**Prompt:**
The answer must restate every record word for word.

**Source data:**
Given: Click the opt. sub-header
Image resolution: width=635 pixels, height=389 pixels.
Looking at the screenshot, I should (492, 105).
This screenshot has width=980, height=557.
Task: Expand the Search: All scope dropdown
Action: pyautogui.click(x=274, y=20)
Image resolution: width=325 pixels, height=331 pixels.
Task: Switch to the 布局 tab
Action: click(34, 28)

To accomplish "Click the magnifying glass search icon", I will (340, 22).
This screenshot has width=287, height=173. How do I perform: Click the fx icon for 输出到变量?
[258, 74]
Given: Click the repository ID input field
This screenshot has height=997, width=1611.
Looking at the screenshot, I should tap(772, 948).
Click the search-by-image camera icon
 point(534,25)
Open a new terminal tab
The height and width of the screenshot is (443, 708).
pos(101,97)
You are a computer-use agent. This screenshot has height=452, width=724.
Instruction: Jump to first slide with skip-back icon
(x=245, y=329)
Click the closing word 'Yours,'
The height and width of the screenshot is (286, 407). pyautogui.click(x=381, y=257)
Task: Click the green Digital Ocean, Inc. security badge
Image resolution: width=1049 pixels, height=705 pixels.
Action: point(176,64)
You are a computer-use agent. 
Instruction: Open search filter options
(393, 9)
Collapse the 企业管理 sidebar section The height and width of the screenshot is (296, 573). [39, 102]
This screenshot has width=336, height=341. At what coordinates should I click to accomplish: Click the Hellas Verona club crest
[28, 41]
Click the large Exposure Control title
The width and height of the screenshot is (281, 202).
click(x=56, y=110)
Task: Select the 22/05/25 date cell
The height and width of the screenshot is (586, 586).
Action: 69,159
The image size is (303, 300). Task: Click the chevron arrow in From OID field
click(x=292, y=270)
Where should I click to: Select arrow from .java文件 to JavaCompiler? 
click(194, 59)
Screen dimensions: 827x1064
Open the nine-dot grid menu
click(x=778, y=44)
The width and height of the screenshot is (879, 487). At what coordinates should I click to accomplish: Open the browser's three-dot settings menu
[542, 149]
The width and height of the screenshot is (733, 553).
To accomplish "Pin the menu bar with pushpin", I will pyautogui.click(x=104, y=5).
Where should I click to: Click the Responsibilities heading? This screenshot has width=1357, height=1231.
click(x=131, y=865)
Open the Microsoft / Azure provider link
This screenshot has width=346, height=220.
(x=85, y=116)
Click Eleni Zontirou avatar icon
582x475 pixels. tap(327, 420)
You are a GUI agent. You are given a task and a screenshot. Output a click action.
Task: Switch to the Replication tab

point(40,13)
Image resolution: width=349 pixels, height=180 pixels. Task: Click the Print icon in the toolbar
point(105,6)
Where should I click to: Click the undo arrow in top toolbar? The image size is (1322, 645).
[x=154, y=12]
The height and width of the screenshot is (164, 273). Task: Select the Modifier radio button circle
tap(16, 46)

**Exercise output:**
Given: Click the opt. sub-header
Image resolution: width=635 pixels, height=389 pixels.
Looking at the screenshot, I should (492, 105).
This screenshot has width=980, height=557.
Task: Expand the Search: All scope dropdown
Action: pyautogui.click(x=274, y=20)
Image resolution: width=325 pixels, height=331 pixels.
Task: Switch to the 布局 tab
Action: click(34, 28)

To accomplish "Click the magnifying glass search icon", I will (340, 22).
This screenshot has width=287, height=173. How do I perform: Click the fx icon for 输出到变量?
[258, 74]
Given: Click the repository ID input field
This screenshot has height=997, width=1611.
Looking at the screenshot, I should tap(772, 948).
Click the search-by-image camera icon
 point(534,25)
Open a new terminal tab
The height and width of the screenshot is (443, 708).
pos(101,97)
You are a computer-use agent. This screenshot has height=452, width=724.
Instruction: Jump to first slide with skip-back icon
(x=245, y=329)
Click the closing word 'Yours,'
The height and width of the screenshot is (286, 407). pyautogui.click(x=381, y=257)
Task: Click the green Digital Ocean, Inc. security badge
Image resolution: width=1049 pixels, height=705 pixels.
Action: point(176,64)
You are a computer-use agent. 
Instruction: Open search filter options
(393, 9)
Collapse the 企业管理 sidebar section The height and width of the screenshot is (296, 573). [39, 102]
This screenshot has width=336, height=341. At what coordinates should I click to accomplish: Click the Hellas Verona club crest
[28, 41]
Click the large Exposure Control title
The width and height of the screenshot is (281, 202).
click(x=56, y=110)
Task: Select the 22/05/25 date cell
The height and width of the screenshot is (586, 586).
Action: 69,159
The image size is (303, 300). Task: Click the chevron arrow in From OID field
click(x=292, y=270)
Where should I click to: Select arrow from .java文件 to JavaCompiler? 
click(194, 59)
Screen dimensions: 827x1064
Open the nine-dot grid menu
click(x=778, y=44)
The width and height of the screenshot is (879, 487). At what coordinates should I click to accomplish: Open the browser's three-dot settings menu
[542, 149]
The width and height of the screenshot is (733, 553).
To accomplish "Pin the menu bar with pushpin", I will pyautogui.click(x=104, y=5).
Where should I click to: Click the Responsibilities heading? This screenshot has width=1357, height=1231.
click(x=131, y=865)
Open the Microsoft / Azure provider link
This screenshot has width=346, height=220.
(x=85, y=116)
Click Eleni Zontirou avatar icon
582x475 pixels. tap(327, 420)
You are a GUI agent. You are given a task and a screenshot. Output a click action.
Task: Switch to the Replication tab

point(40,13)
Image resolution: width=349 pixels, height=180 pixels. Task: Click the Print icon in the toolbar
point(105,6)
Where should I click to: Click the undo arrow in top toolbar? The image size is (1322, 645).
[x=154, y=12]
The height and width of the screenshot is (164, 273). Task: Select the Modifier radio button circle
tap(16, 46)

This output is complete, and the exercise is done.